2.66: You can  define a function for this problem with dummy variable fun(dummy) and use sapply(1:200,fun).
But a natural way would be to use "flow control" such as "for". Look at >help("for") # notice that "? for" will not work...
For part d) you may need "if".
So, write a function for one trial. Then include for(i in 1:200) and make appropriate changes... Store all output
data in a data frame (read chapters 5.1 and 5.2 here)
Something like this...

function(n)
{
X=c(4,8,12,16,20)
EY=20+4*X
Yh10=0
left.limit=0
right.limit=0

for(i in 1:n)
 {
 e=rnorm(5,sd=5)
 Y=EY+e
 lr=lm(Y~X)
 b=coef(lr)
 Yh10[i]=b[[1]]+b[[2]]*10
 sde=sqrt(deviance(lr)/df.residual(lr)) #this computes standard deviation of the residuals
 left.limit[i]=....
 right.limit[i]=....


 #plot(X,Y)
 #abline(lr)

 #points(10,Yh10[i],pch="*")
 #segments(10,left.limit[i],10,right.limit[i])
  }
data.frame(Yh10,left.limit,right.limit)
}


I give you my version of the function which works with matrices and do not use for or if.
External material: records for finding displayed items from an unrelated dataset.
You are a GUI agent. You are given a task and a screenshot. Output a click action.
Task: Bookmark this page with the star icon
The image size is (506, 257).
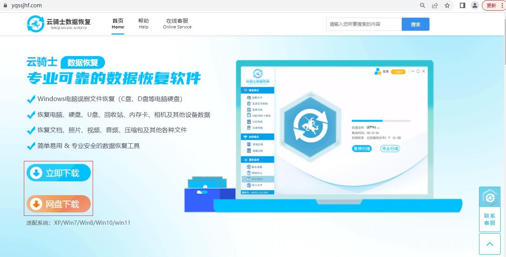[x=447, y=5]
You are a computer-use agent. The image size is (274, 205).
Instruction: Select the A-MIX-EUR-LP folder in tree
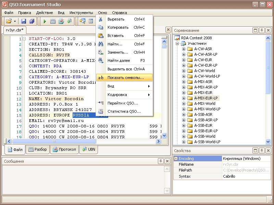point(206,98)
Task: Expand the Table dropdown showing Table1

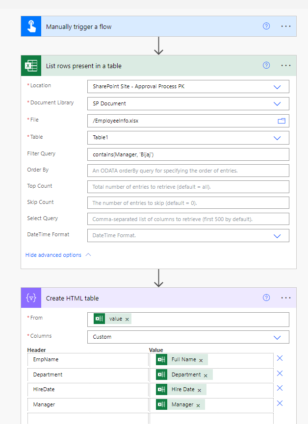Action: (x=277, y=138)
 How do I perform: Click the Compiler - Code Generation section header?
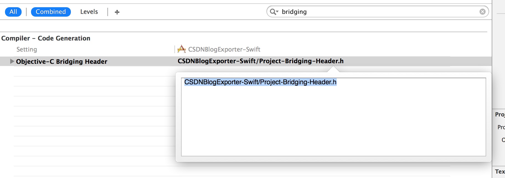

If you decide
to use this version as a basis for your solution, then you must clearly comment all lines (just try them and see what they do).

p266 = function(n,a)
{
  X=c(4,8,12,16,20)
  EY=20+4*X
  EY10=20+4*10

    e=rnorm(5*n,sd=5)
    dim(e)=c(5,n)
    Y=EY+e
    lr=lm(Y~X)
    b=coef(lr)
    Yh10=b[1,]+b[2,]*10
    dev.e=deviance(lr)/df.residual(lr)
    dev.Yh10 = dev.e*( 1/length(X)+(10-mean(X))^2/sum( (X-mean(X))^2 ) )
    s.Yh10=sqrt(dev.Yh10)
    left.limit=Yh10-qt(1-a/2,df.residual(lr))*s.Yh10
    right.limit=Yh10+qt(1-a/2,df.residual(lr))*s.Yh10
    inside = ( (left.limit<EY10) & (EY10<right.limit) )
    
data.frame(Yh10,left.limit,right.limit,b[2,],inside)

# To get answer for part d): > p = p266(200,0.05)     > sum(p$inside)/length(p$inside)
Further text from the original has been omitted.